## PROVIDED INFORMATION:
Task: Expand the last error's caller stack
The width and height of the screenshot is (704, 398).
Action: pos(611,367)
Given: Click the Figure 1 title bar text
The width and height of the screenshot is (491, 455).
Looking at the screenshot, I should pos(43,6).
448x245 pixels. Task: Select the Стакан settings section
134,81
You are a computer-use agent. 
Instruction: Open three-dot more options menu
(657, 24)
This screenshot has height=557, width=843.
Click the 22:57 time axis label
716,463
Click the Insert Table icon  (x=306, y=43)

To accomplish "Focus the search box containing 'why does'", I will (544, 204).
* * *
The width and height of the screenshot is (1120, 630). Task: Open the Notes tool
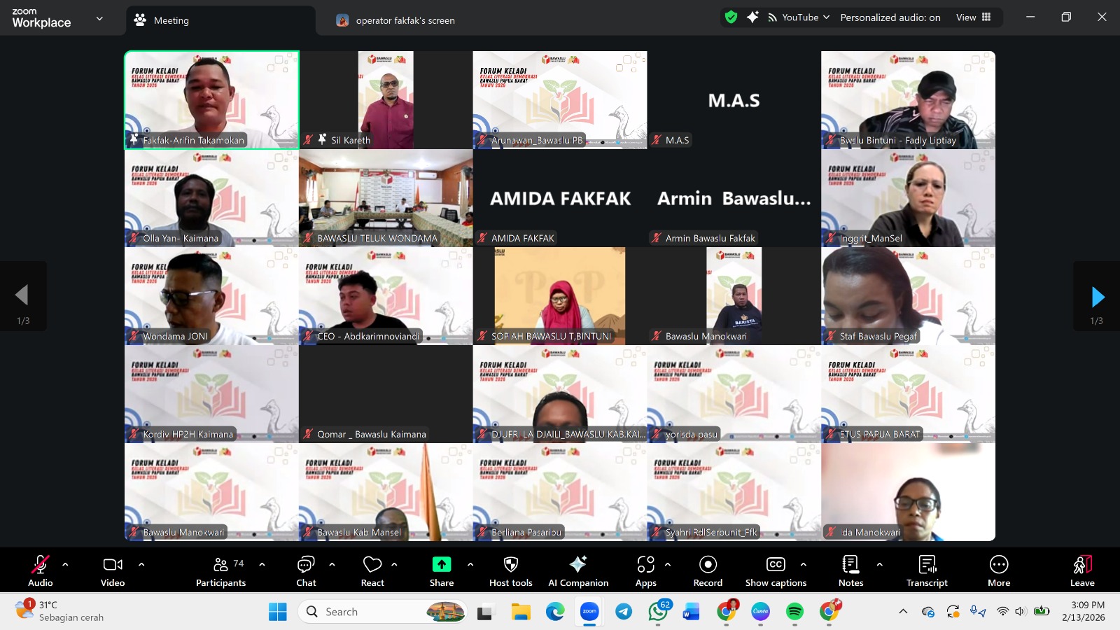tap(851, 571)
==
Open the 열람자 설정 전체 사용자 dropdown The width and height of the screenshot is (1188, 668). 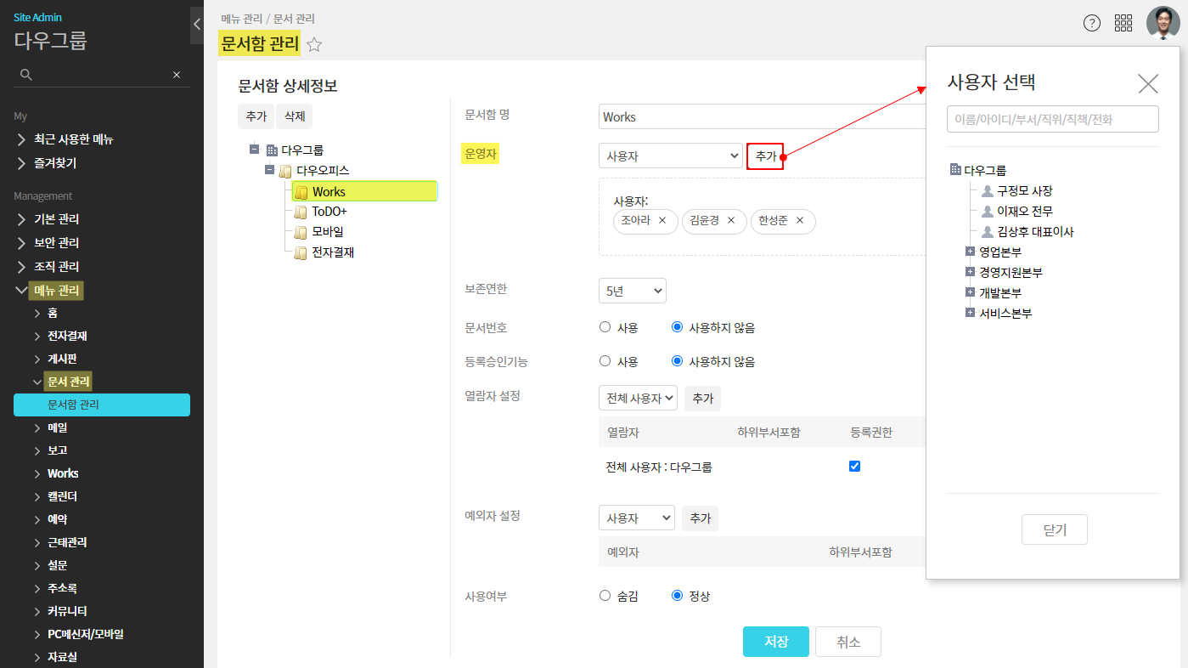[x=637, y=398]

## PROBLEM TO SOLVE:
Retype the data from the line containing "Click the Insert" to the line containing "will (544, 204).", inclusive, reproducing each line precisely.

## FULL OUTPUT:
Click the Insert Table icon  (x=306, y=43)

To accomplish "Focus the search box containing 'why does'", I will (544, 204).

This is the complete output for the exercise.